[Items from a dataset]
────────────────────
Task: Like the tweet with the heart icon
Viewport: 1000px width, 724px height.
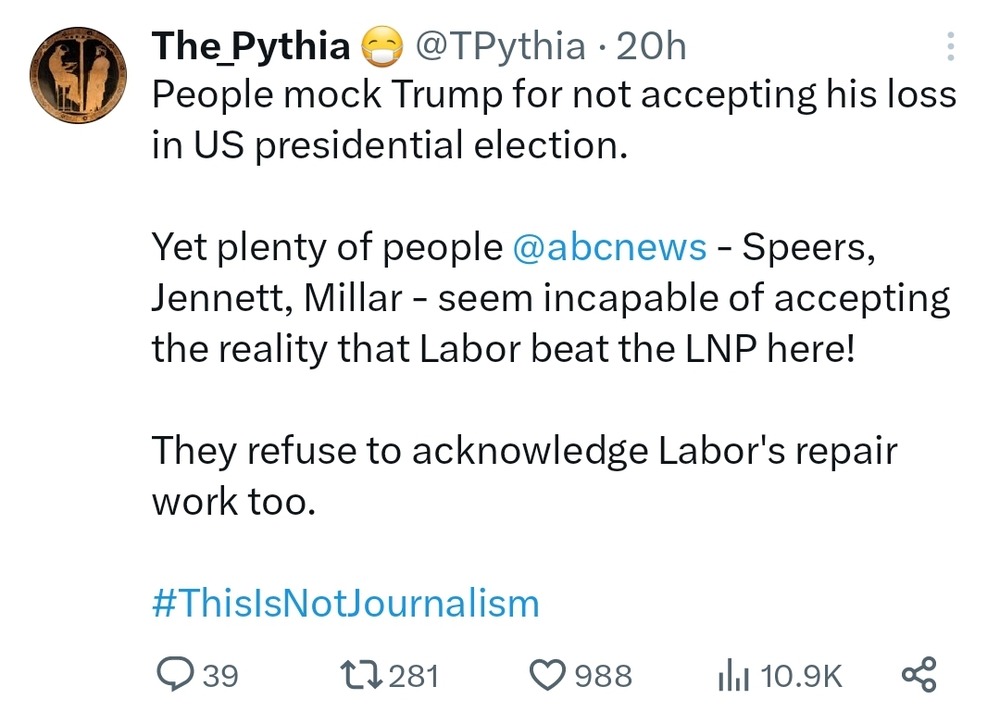Action: [547, 675]
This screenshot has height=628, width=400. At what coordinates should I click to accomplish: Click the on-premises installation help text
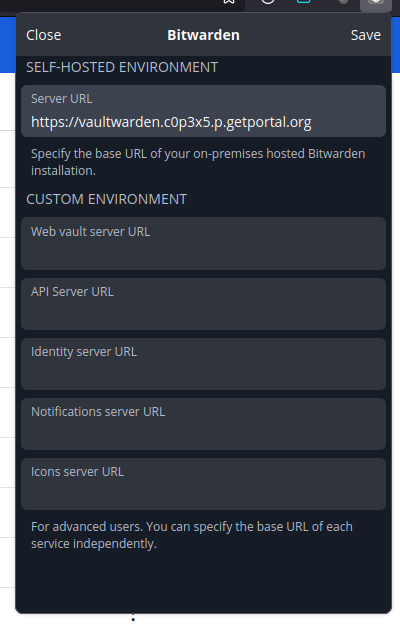coord(198,162)
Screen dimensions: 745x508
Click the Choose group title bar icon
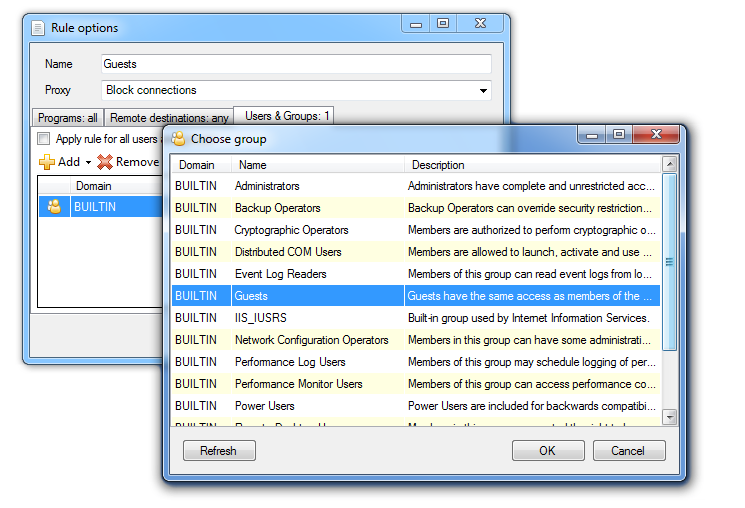(179, 140)
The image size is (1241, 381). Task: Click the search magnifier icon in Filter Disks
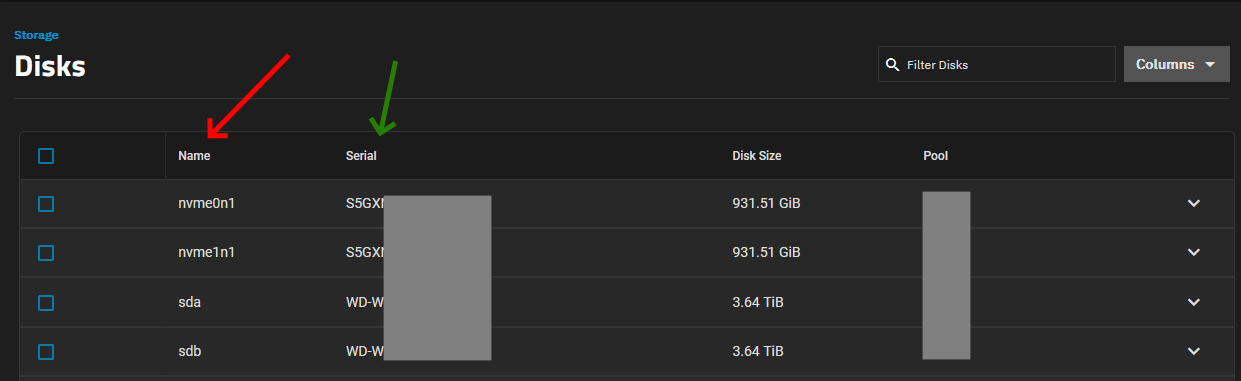coord(892,65)
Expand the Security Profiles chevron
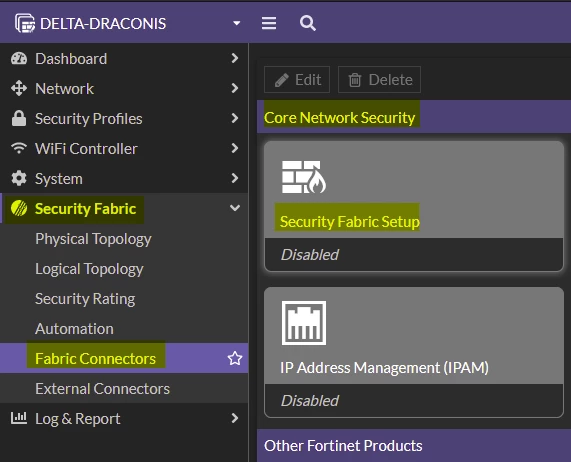571x462 pixels. click(x=235, y=118)
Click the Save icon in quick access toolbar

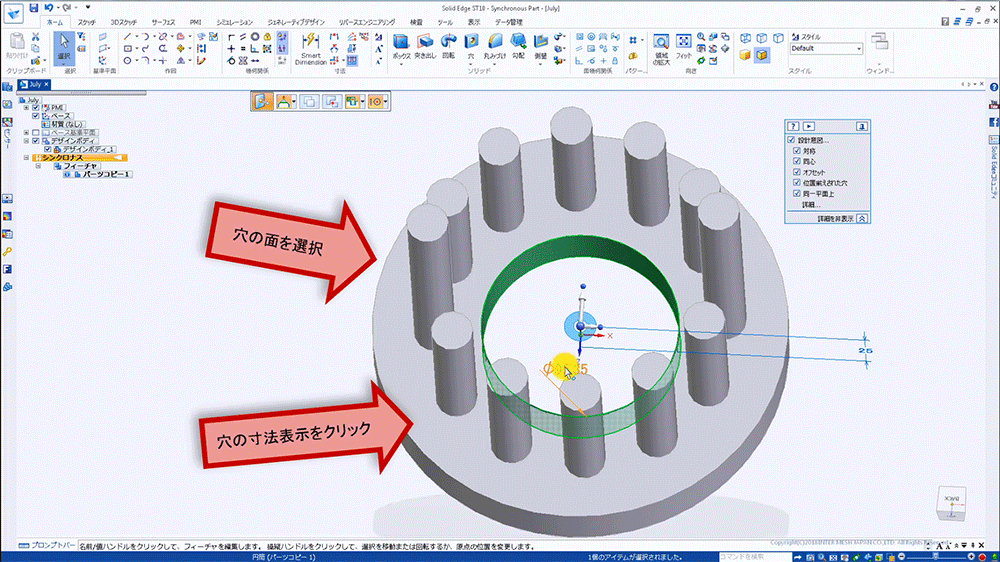click(33, 7)
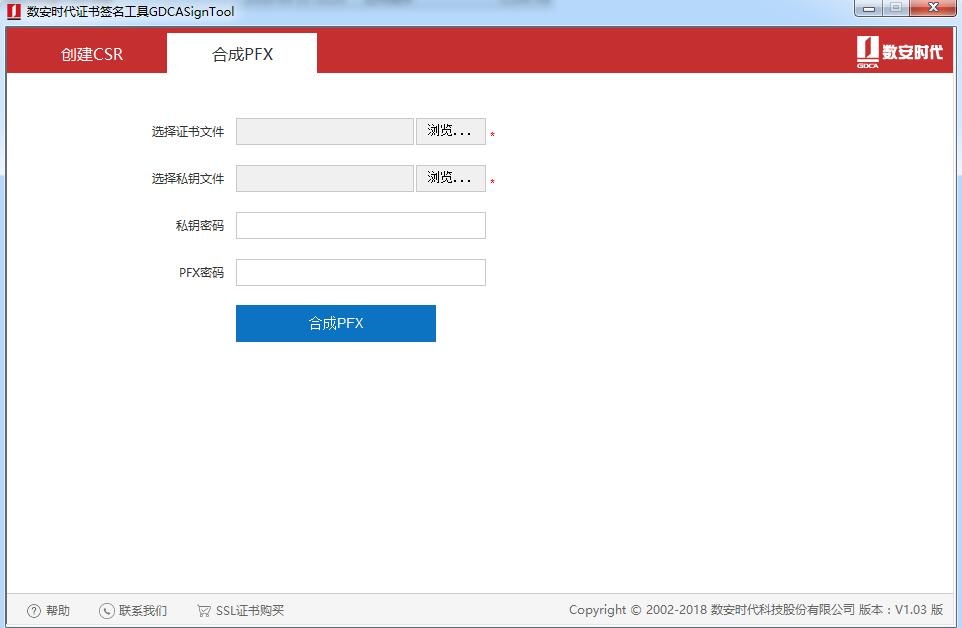Viewport: 962px width, 628px height.
Task: Click 浏览 next to the private key field
Action: [450, 178]
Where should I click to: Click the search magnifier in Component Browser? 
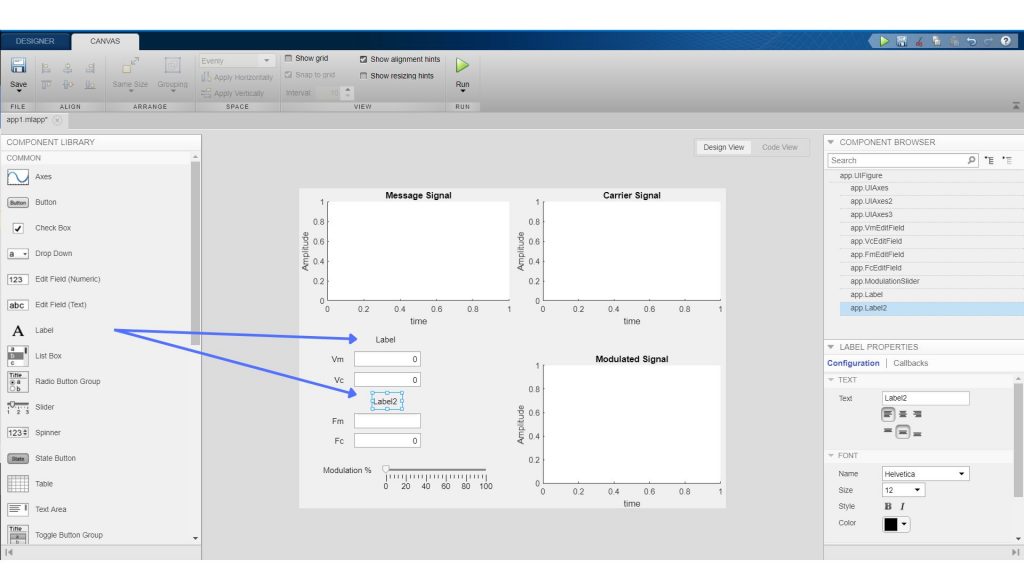click(970, 160)
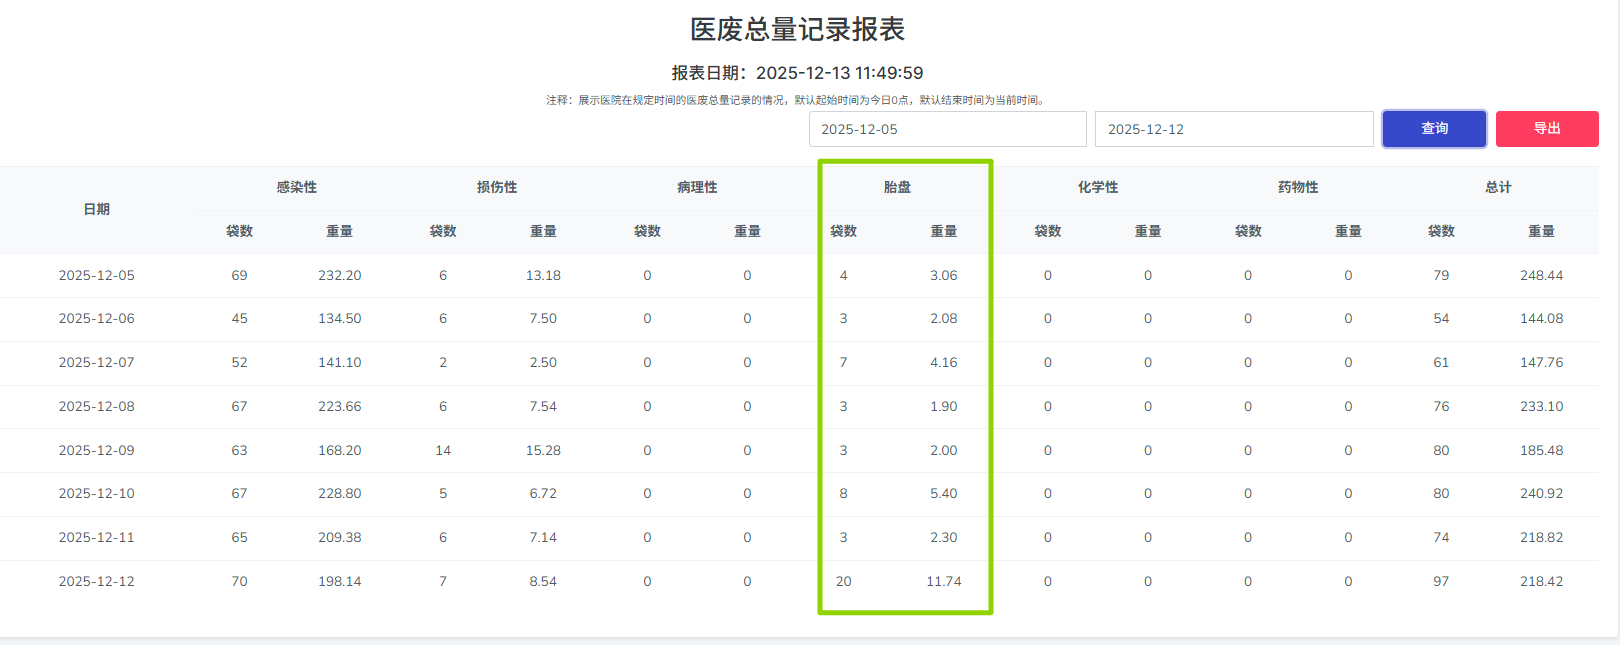Click the 11.74 placenta weight cell
Viewport: 1620px width, 645px height.
[944, 581]
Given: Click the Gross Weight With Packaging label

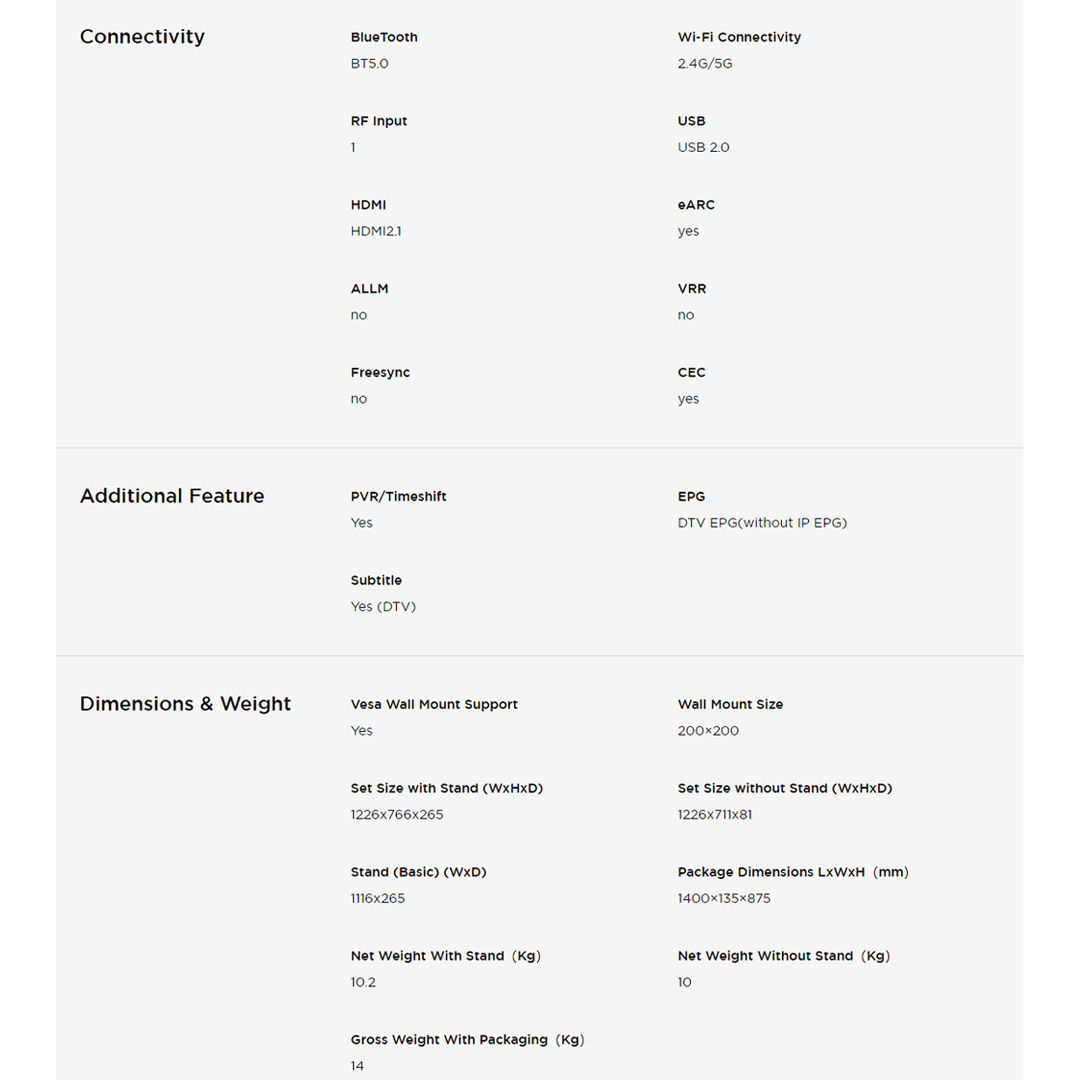Looking at the screenshot, I should pos(467,1040).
────────────────────
§ Work to be completed:
The answer is a faithful copy of the records above, with the pictures removed.

§ Result of the exercise:
Task: Like the tweet with the heart icon
Viewport: 1000px width, 724px height.
Action: [547, 675]
This screenshot has height=628, width=400. At what coordinates should I click to accomplish: Click the on-premises installation help text
coord(198,162)
Screen dimensions: 745x508
Click the Choose group title bar icon
(179, 140)
The image size is (1241, 381). Task: Click the search magnifier icon in Filter Disks
coord(892,65)
Expand the Security Profiles chevron
571x462 pixels. click(x=235, y=118)
Click the Save icon in quick access toolbar

click(33, 7)
Viewport: 962px width, 628px height.
Task: Click 浏览 next to the private key field
Action: [450, 178]
Where should I click to: Click the search magnifier in Component Browser? 
click(970, 160)
Click the 11.74 placenta weight cell
Viewport: 1620px width, 645px height.
[944, 581]
Given: Click the Gross Weight With Packaging label

Looking at the screenshot, I should pos(467,1040).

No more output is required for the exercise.